De Frias João Miguel, Bhatti Sofie F M, Nye George, Gonçalves Rita, Harcourt-Brown Tom, Fadda Angela, Marioni-Henry Katia, Padley Hannah, De Decker Steven
Department of Clinical Science and Services, Royal Veterinary College, University of London, London, UK.
The Royal (Dick) School of Veterinary Studies Hospital for Small Animals, University of Edinburgh, Midlothian, UK.
J Vet Intern Med. 2025 Jan-Feb;39(1):e17294. doi: 10.1111/jvim.17294.
Spinal arachnoid diverticulum (SAD) is considered a rare disease in cats. Previous reports mainly classified SAD in cats as acquired.
HYPOTHESIS/OBJECTIVES: The aim of this study was to describe the signalment, clinical presentation, diagnostic imaging findings, and outcome in a group of cats with SAD.
Twenty-one client-owned cats.
Multicenter observational retrospective review of the medical records of cats diagnosed with SAD by magnetic resonance imaging.
Most cats were Domestic Short Hair (67%), male (63%), and had a wide range of ages (18 weeks to 13 years old). Neuroanatomical localization was consistent with a T3-L3 myelopathy in 18 cats (86%) and C1-C5 myelopathy in 3 cats (14%). One cat with a C1-C5 myelopathy demonstrated bilateral vestibular clinical signs. One cat (5%) had fecal incontinence. Most cats demonstrated a chronic, progressive, nonlateralized, nonpainful myelopathy. No underlying previous or concurrent spinal condition was found in 48% of the cats. No difference in age, body weight, breed, sex, treatment, or outcome was found between cats with or without a concurrent spinal disorder. One cat was euthanized after diagnosis. Six cats improved, 1 deteriorated and 1 remained static after surgery, whereas 3 cats improved, 5 deteriorated and 4 remained static after medical management on the short-term outcome. Overall, 73% (8/11) of the cats deteriorated on available long-term follow-up information.
Spinal arachnoid diverticulum should be considered for cats with chronic, progressive, symmetrical, nonpainful myelopathy, particularly if male and with a history of spinal disease or surgery.
脊髓蛛网膜憩室(SAD)在猫中被认为是一种罕见疾病。先前的报告主要将猫的SAD归类为后天性疾病。

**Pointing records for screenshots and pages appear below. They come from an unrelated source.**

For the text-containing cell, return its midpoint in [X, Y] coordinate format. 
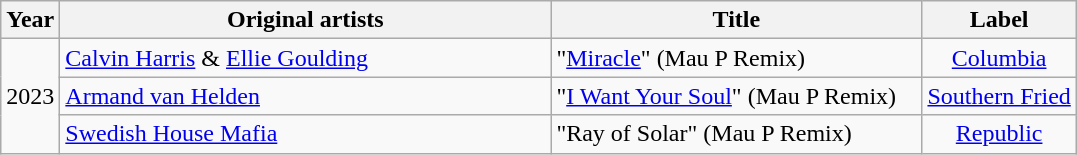
Swedish House Mafia [306, 134]
Columbia [999, 58]
Armand van Helden [306, 96]
"Ray of Solar" (Mau P Remix) [736, 134]
Title [736, 20]
"I Want Your Soul" (Mau P Remix) [736, 96]
"Miracle" (Mau P Remix) [736, 58]
Label [999, 20]
Republic [999, 134]
Calvin Harris & Ellie Goulding [306, 58]
Year [30, 20]
Southern Fried [999, 96]
Original artists [306, 20]
2023 [30, 96]
Detect which cell encompasses the target text, then output its (x, y) center coordinate. 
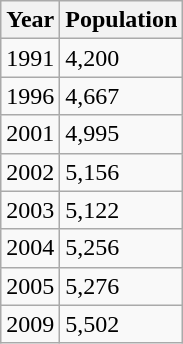
4,995 (122, 134)
4,200 (122, 58)
5,156 (122, 172)
2004 (30, 248)
5,122 (122, 210)
Year (30, 20)
1991 (30, 58)
2001 (30, 134)
Population (122, 20)
1996 (30, 96)
4,667 (122, 96)
2005 (30, 286)
5,276 (122, 286)
5,502 (122, 324)
5,256 (122, 248)
2002 (30, 172)
2009 (30, 324)
2003 (30, 210)
From the cell containing the given text, extract its center point as (x, y) coordinate. 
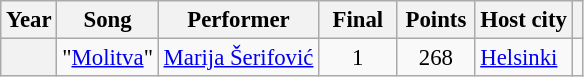
1 (358, 58)
Points (436, 20)
Marija Šerifović (238, 58)
Year (29, 20)
Song (108, 20)
Performer (238, 20)
268 (436, 58)
"Molitva" (108, 58)
Final (358, 20)
Helsinki (524, 58)
Host city (524, 20)
Locate the cell with the specified text and output its [x, y] center coordinate. 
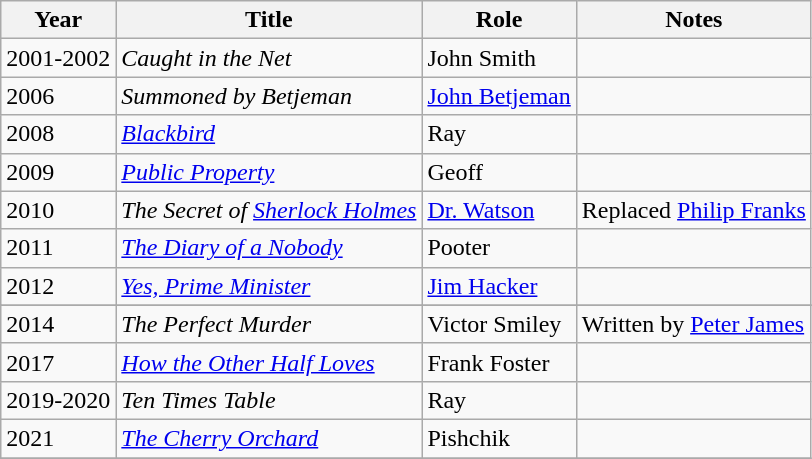
The Cherry Orchard [269, 438]
Frank Foster [499, 362]
Role [499, 20]
Jim Hacker [499, 286]
2017 [58, 362]
Blackbird [269, 134]
2008 [58, 134]
2001-2002 [58, 58]
Victor Smiley [499, 324]
Ten Times Table [269, 400]
John Betjeman [499, 96]
2019-2020 [58, 400]
2011 [58, 248]
Geoff [499, 172]
The Perfect Murder [269, 324]
Pooter [499, 248]
Public Property [269, 172]
The Secret of Sherlock Holmes [269, 210]
Written by Peter James [694, 324]
Caught in the Net [269, 58]
Dr. Watson [499, 210]
2006 [58, 96]
2009 [58, 172]
Replaced Philip Franks [694, 210]
Notes [694, 20]
Year [58, 20]
John Smith [499, 58]
2021 [58, 438]
2010 [58, 210]
2014 [58, 324]
Title [269, 20]
The Diary of a Nobody [269, 248]
Summoned by Betjeman [269, 96]
2012 [58, 286]
Pishchik [499, 438]
How the Other Half Loves [269, 362]
Yes, Prime Minister [269, 286]
Search for the cell housing the specified text and yield its (x, y) center coordinate. 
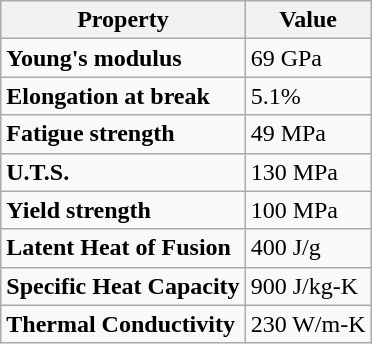
Thermal Conductivity (123, 324)
400 J/g (308, 248)
Young's modulus (123, 58)
69 GPa (308, 58)
Fatigue strength (123, 134)
Specific Heat Capacity (123, 286)
49 MPa (308, 134)
230 W/m-K (308, 324)
Property (123, 20)
Yield strength (123, 210)
Value (308, 20)
900 J/kg-K (308, 286)
5.1% (308, 96)
130 MPa (308, 172)
U.T.S. (123, 172)
100 MPa (308, 210)
Elongation at break (123, 96)
Latent Heat of Fusion (123, 248)
Extract the (X, Y) coordinate from the center of the cell holding the provided text.  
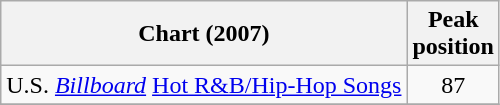
U.S. Billboard Hot R&B/Hip-Hop Songs (204, 85)
Chart (2007) (204, 34)
Peakposition (453, 34)
87 (453, 85)
Determine the (x, y) coordinate at the center of the cell enclosing the given text.  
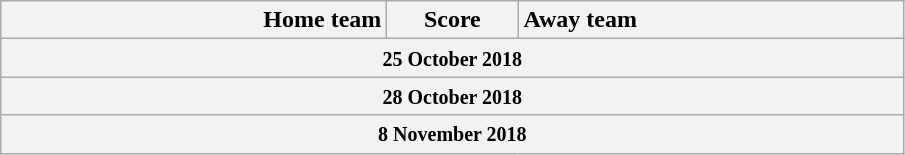
28 October 2018 (452, 96)
Score (452, 20)
25 October 2018 (452, 58)
Home team (194, 20)
8 November 2018 (452, 134)
Away team (711, 20)
Determine the [X, Y] coordinate at the center of the cell enclosing the given text.  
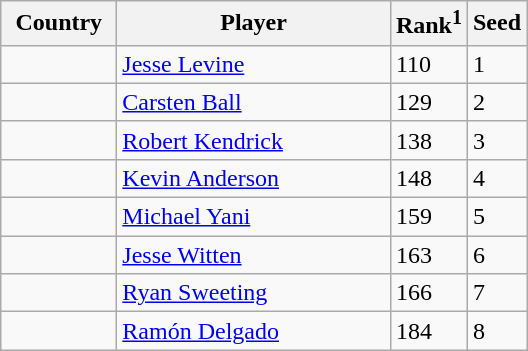
7 [496, 293]
166 [428, 293]
Ramón Delgado [254, 331]
Robert Kendrick [254, 140]
159 [428, 217]
148 [428, 178]
Michael Yani [254, 217]
138 [428, 140]
6 [496, 255]
Jesse Levine [254, 64]
129 [428, 102]
4 [496, 178]
Rank1 [428, 24]
Player [254, 24]
Jesse Witten [254, 255]
1 [496, 64]
3 [496, 140]
163 [428, 255]
Ryan Sweeting [254, 293]
110 [428, 64]
Kevin Anderson [254, 178]
Country [59, 24]
5 [496, 217]
Carsten Ball [254, 102]
Seed [496, 24]
8 [496, 331]
2 [496, 102]
184 [428, 331]
Search for the cell housing the specified text and yield its (X, Y) center coordinate. 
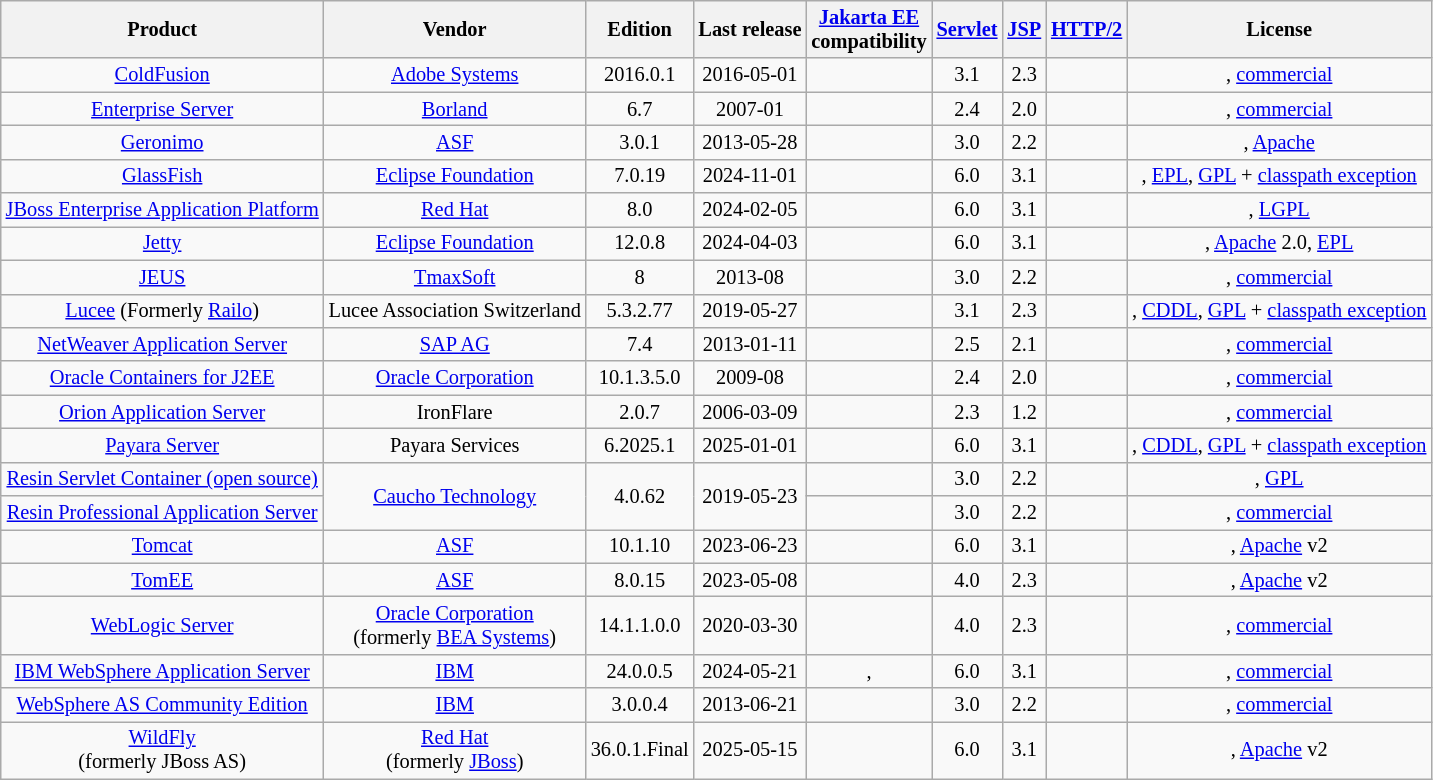
JEUS (162, 277)
Lucee Association Switzerland (455, 311)
6.7 (640, 109)
Oracle Containers for J2EE (162, 378)
Adobe Systems (455, 75)
8.0.15 (640, 580)
IBM WebSphere Application Server (162, 671)
IronFlare (455, 412)
JBoss Enterprise Application Platform (162, 210)
Servlet (968, 29)
2006-03-09 (750, 412)
HTTP/2 (1086, 29)
2016.0.1 (640, 75)
, (868, 671)
2023-06-23 (750, 546)
License (1279, 29)
2.1 (1024, 344)
Resin Servlet Container (open source) (162, 479)
2013-05-28 (750, 142)
2007-01 (750, 109)
3.0.1 (640, 142)
7.0.19 (640, 176)
7.4 (640, 344)
8.0 (640, 210)
2020-03-30 (750, 625)
SAP AG (455, 344)
Borland (455, 109)
5.3.2.77 (640, 311)
Orion Application Server (162, 412)
2013-01-11 (750, 344)
14.1.1.0.0 (640, 625)
Caucho Technology (455, 496)
2016-05-01 (750, 75)
Red Hat(formerly JBoss) (455, 750)
12.0.8 (640, 243)
1.2 (1024, 412)
, Apache (1279, 142)
Payara Server (162, 445)
WebSphere AS Community Edition (162, 705)
Product (162, 29)
2024-11-01 (750, 176)
Geronimo (162, 142)
Lucee (Formerly Railo) (162, 311)
2025-05-15 (750, 750)
2025-01-01 (750, 445)
Edition (640, 29)
Enterprise Server (162, 109)
, GPL (1279, 479)
2.0.7 (640, 412)
WebLogic Server (162, 625)
8 (640, 277)
, EPL, GPL + classpath exception (1279, 176)
TmaxSoft (455, 277)
NetWeaver Application Server (162, 344)
2023-05-08 (750, 580)
2024-02-05 (750, 210)
Red Hat (455, 210)
2009-08 (750, 378)
, Apache 2.0, EPL (1279, 243)
JSP (1024, 29)
2013-06-21 (750, 705)
Oracle Corporation(formerly BEA Systems) (455, 625)
ColdFusion (162, 75)
6.2025.1 (640, 445)
GlassFish (162, 176)
Jetty (162, 243)
10.1.10 (640, 546)
TomEE (162, 580)
, LGPL (1279, 210)
Vendor (455, 29)
2024-04-03 (750, 243)
Jakarta EEcompatibility (868, 29)
Payara Services (455, 445)
WildFly(formerly JBoss AS) (162, 750)
2.5 (968, 344)
Resin Professional Application Server (162, 513)
10.1.3.5.0 (640, 378)
Tomcat (162, 546)
2024-05-21 (750, 671)
3.0.0.4 (640, 705)
Oracle Corporation (455, 378)
2013-08 (750, 277)
36.0.1.Final (640, 750)
24.0.0.5 (640, 671)
Last release (750, 29)
4.0.62 (640, 496)
2019-05-27 (750, 311)
2019-05-23 (750, 496)
Locate the cell with the specified text and output its [X, Y] center coordinate. 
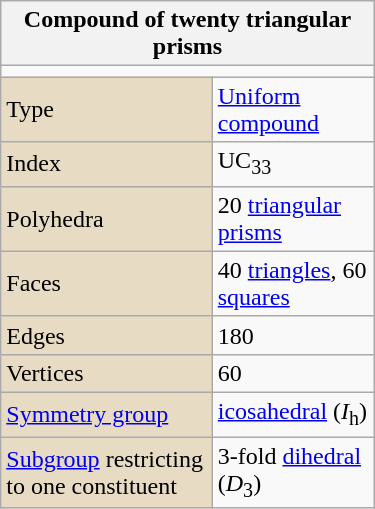
Index [107, 164]
3-fold dihedral (D3) [293, 472]
Symmetry group [107, 415]
UC33 [293, 164]
60 [293, 373]
Uniform compound [293, 110]
Subgroup restricting to one constituent [107, 472]
180 [293, 335]
20 triangular prisms [293, 218]
Type [107, 110]
Edges [107, 335]
Faces [107, 284]
40 triangles, 60 squares [293, 284]
Polyhedra [107, 218]
icosahedral (Ih) [293, 415]
Vertices [107, 373]
Compound of twenty triangular prisms [188, 34]
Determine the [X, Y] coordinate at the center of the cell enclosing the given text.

假设/目的:本研究的目的是描述一组患有SAD的猫的特征、临床表现、诊断性影像学检查结果及预后。
21只客户拥有的猫。
对通过磁共振成像诊断为SAD的猫的病历进行多中心观察性回顾。
大多数猫为家猫(67%),雄性(63%),年龄范围广泛(18周龄至13岁)。神经解剖定位显示18只猫(86%)符合T3 - L3脊髓病,3只猫(14%)符合C1 - C5脊髓病。1只患有C1 - C5脊髓病的猫表现出双侧前庭临床症状。1只猫(5%)有大便失禁。大多数猫表现为慢性、进行性、非偏侧性、无痛性脊髓病。48%的猫未发现潜在的既往或并发脊柱疾病。有无并发脊柱疾病的猫在年龄、体重、品种、性别、治疗或预后方面均无差异。1只猫在诊断后实施安乐死。短期预后方面,6只猫术后改善,1只恶化,1只无变化;而药物治疗后,3只猫改善,5只恶化,4只无变化。总体而言,根据现有的长期随访信息,73%(8/11)的猫病情恶化。
对于患有慢性、进行性、对称性、无痛性脊髓病的猫,应考虑脊髓蛛网膜憩室,特别是雄性且有脊柱疾病或手术史的猫。